Labour ministry drops plan to allow firms with up to 300 staff lay off workers, rethinks curbs on unions.
Approaching the last year of its tenure and elections already on top of its mind, the Narendra Modi government has decided to whittle down its ambitious labour reforms agenda. According to sources, a key proposal to allow firms employing up to 300 people — against 100 now — to retrench/lay off workers and/or close down without government approval has been removed from the Industrial Relations Code (IR Code). The labour ministry is also having second thoughts on barring outsiders from becoming office-bearers of trade unions in the organised sector and a few other proposals intended to make unions with negotiating powers more representative, like a stipulation that at lest 10% of workers are needed to form a union. The Centre has developed cold feet on these proposals even as eight states including Madhya Pradesh, Rajasthan and Andhra Pradesh have already implemented all or most of them.
Another major proposal in the IR Code is to introduce fixed-term employment — which was made applicable in the textile and garment industries last year — in all sectors.
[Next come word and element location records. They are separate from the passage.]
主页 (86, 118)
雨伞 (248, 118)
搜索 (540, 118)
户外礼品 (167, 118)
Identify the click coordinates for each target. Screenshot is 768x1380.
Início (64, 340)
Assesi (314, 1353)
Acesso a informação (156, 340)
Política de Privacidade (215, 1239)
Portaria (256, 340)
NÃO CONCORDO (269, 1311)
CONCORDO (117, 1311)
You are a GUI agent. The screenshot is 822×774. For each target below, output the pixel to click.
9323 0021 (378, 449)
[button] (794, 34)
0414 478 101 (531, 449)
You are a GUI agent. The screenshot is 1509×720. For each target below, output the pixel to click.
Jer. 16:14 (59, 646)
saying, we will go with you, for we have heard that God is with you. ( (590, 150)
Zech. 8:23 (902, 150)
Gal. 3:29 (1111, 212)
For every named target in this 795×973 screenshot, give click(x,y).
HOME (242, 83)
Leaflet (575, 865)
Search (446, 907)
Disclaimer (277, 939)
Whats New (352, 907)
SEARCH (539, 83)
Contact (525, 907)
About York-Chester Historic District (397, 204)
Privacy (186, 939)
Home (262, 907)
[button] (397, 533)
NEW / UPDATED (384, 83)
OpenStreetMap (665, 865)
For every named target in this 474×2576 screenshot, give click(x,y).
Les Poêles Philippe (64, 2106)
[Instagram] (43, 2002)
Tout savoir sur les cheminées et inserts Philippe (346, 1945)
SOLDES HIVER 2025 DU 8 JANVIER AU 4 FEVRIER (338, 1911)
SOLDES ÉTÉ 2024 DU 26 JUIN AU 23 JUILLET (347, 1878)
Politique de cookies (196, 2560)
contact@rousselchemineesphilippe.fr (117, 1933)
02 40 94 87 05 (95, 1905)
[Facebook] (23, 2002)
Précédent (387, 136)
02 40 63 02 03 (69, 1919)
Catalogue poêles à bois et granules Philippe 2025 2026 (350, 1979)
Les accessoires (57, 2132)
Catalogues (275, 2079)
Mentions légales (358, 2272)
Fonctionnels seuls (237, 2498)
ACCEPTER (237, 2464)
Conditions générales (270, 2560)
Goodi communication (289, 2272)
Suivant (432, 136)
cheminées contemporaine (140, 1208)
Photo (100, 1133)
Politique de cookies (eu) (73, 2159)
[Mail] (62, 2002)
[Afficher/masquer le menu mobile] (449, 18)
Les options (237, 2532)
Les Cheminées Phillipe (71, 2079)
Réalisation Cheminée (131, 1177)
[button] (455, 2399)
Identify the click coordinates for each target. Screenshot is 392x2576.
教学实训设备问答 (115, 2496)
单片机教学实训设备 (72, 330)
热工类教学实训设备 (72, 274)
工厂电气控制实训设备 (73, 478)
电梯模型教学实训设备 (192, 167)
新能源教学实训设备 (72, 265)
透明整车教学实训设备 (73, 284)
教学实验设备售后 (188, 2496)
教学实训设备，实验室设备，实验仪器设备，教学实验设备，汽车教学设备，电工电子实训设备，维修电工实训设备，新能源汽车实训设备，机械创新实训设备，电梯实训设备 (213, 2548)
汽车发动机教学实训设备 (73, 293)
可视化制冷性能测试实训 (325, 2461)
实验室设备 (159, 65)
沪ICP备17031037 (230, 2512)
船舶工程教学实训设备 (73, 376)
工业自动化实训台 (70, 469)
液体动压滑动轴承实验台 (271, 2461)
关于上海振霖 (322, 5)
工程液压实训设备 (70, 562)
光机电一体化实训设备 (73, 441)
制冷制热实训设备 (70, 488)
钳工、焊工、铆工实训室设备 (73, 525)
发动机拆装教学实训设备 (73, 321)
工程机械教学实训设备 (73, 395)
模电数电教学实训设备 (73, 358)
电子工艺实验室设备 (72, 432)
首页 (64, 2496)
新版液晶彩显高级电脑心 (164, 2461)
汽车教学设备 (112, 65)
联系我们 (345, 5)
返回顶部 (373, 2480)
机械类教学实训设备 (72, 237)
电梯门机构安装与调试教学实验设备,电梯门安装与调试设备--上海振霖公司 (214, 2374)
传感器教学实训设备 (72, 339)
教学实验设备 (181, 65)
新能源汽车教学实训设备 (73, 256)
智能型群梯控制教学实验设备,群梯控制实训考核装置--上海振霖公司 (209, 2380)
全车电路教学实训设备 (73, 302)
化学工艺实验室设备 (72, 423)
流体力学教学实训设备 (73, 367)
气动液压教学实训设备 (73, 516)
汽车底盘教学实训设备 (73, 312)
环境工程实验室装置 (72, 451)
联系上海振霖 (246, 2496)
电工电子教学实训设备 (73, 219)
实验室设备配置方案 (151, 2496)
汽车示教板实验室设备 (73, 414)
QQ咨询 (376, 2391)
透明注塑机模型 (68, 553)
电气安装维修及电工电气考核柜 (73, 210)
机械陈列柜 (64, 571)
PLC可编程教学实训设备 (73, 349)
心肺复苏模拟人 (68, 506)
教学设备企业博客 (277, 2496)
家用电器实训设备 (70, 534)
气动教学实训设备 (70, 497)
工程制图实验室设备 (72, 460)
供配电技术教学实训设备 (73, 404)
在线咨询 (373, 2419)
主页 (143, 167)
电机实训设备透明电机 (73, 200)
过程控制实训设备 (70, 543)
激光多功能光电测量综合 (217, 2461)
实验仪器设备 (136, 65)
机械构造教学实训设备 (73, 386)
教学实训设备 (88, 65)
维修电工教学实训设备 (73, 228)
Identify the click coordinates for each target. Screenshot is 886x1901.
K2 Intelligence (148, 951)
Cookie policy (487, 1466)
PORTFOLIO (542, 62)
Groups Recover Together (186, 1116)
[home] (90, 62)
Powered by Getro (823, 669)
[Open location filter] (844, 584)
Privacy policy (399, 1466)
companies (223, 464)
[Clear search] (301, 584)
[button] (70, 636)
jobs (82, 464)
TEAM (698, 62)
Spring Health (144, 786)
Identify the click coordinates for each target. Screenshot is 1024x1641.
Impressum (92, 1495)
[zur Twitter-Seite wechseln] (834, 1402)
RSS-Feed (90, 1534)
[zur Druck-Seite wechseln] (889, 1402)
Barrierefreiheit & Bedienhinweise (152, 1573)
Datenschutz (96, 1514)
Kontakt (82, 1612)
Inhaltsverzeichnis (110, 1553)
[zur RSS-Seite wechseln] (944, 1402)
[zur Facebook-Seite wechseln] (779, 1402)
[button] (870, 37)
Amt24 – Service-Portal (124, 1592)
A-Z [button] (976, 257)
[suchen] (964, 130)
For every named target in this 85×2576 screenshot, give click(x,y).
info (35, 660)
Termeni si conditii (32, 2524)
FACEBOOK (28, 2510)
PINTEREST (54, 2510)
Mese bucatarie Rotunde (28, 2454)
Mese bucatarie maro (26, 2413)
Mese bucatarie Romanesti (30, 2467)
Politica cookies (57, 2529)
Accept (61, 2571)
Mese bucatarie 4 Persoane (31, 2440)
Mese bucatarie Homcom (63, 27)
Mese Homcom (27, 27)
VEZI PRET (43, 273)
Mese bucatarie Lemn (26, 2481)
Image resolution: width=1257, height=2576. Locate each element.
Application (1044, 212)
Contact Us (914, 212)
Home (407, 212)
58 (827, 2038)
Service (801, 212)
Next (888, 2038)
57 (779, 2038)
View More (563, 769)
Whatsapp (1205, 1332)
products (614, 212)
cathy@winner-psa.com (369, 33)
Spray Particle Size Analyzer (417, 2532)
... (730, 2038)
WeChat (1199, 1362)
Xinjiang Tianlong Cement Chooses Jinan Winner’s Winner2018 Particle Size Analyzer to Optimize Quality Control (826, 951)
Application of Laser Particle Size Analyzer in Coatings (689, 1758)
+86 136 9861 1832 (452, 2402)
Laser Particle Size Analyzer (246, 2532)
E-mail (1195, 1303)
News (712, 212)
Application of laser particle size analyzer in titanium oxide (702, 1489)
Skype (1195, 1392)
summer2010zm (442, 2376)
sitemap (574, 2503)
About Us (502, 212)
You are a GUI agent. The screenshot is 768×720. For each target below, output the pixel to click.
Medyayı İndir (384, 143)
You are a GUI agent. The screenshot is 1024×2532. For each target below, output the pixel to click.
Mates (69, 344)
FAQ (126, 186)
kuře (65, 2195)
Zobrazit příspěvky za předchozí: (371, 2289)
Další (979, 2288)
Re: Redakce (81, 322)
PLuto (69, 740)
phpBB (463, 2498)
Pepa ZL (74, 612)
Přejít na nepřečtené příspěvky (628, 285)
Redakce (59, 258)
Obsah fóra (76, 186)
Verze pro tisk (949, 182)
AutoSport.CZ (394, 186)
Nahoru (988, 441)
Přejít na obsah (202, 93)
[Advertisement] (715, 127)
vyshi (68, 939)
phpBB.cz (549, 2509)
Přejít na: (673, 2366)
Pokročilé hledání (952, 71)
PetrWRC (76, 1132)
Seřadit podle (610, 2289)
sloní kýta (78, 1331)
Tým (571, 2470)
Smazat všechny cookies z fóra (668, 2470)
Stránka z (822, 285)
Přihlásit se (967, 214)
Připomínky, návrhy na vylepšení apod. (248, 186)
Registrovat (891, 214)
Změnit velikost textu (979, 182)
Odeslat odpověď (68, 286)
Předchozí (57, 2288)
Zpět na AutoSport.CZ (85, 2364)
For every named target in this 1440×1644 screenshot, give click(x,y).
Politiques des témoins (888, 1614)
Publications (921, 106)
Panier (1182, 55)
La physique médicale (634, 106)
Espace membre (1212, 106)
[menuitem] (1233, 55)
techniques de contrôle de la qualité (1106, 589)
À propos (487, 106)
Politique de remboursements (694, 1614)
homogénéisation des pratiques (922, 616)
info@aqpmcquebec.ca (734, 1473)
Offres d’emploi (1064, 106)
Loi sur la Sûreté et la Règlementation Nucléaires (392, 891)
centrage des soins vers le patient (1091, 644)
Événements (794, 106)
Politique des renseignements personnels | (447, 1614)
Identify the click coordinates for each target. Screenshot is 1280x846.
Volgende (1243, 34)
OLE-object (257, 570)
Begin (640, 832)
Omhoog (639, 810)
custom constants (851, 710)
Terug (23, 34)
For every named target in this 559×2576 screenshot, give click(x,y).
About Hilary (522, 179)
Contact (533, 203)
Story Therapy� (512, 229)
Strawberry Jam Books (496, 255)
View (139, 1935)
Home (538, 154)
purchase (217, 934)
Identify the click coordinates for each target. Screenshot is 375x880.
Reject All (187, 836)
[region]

If these proposals are implemented, job creation will get a fillip as businesses will be encouraged to hire workers for seasonal and other jobs. The code, on which tripartite consultations (trade unions, employers and the government) are over and is in the final stages of drafting, will soon be sent to a group of ministers headed by finance minister Arun Jaitley for consideration. It could be tabled in the budget session of Parliament. The government had introduced in the last session of Lok Sabha the code on wages that proposes a universal minimum wage for the entire working population, including unorganised sector workers.
The wage code will subsume four existing central labour legislations — the Minimum Wages Act, 1948, the Payment of Wages Act, 1936, the Payment of Bonus Act, 1965, and the Equal Remuneration Act, 1976. Another draft code on social security has been posted on the labour ministry’s website for public comments. “Job creation needs a bold state. And, given the growing dissatisfaction around the same, sending the rights signals is crucial. Hence, this roll-back is disappointing and is contrary to the central theme of the present government,” said Rituparna Chakraborty, executive vice-president and co-founder, Teamlease.
Immediately after assuming office, the present dispensation embarked on long-pending labour reforms by proposing to amalgamate 44 existing labour Acts into four codes — on IR, wages, social security and industrial safety and welfare — with the aim of simplifying them and ensuring a conducive and harmonious environment for doing business. However, stiff opposition from trade unions, including the RSS-affiliated Bharatiya Mazdoor Sangh, has slowed the reforms’ pace. Moody’s, which upgraded India’s sovereign rating by a notch to Baa2 from the lowest investment grade ranking of Baa3, has stressed that “a strong and durable recovery of the investment cycle as well as long-delayed land and labour market reforms” could put upward pressure on its India rating. The IR Code will amalgamate the Trade Unions Act, 1926, the Industrial Employment (Standing Orders) Act, 1946, and the Industrial Disputes Act, 1947.
Under the code, outsiders (read professional politicians) will be barred from being office bearers of trade unions in the organised sector and strikes can be resorted to only after 14 days’ notice. While source said no decision has been taken on the former, the mandatory notice period for strikes is retained in the final draft. The IR Code also proposes to enhance the severance pay from 15 days’ wages for every completed year of service at present to 45 days’ wages.
The Modi government’s labour reforms agenda, in fact, has been holistic. As many steps are regarded as industry-friendly, the proposed codes also seek to enhance the workers’ privileges. The code on wages, for instance, proposes making minimum wage a statutory right and extending it to all employees — currently the relevant Act applies to 51 “scheduled employments” only. In what is expected to reduce the disparity in minimum wages across states, the central government will notify a “national minimum wage” (below which no state can fix its minimum wages) and this will be revised every two years (five years if the dearness allowance becomes part of the minimum wages).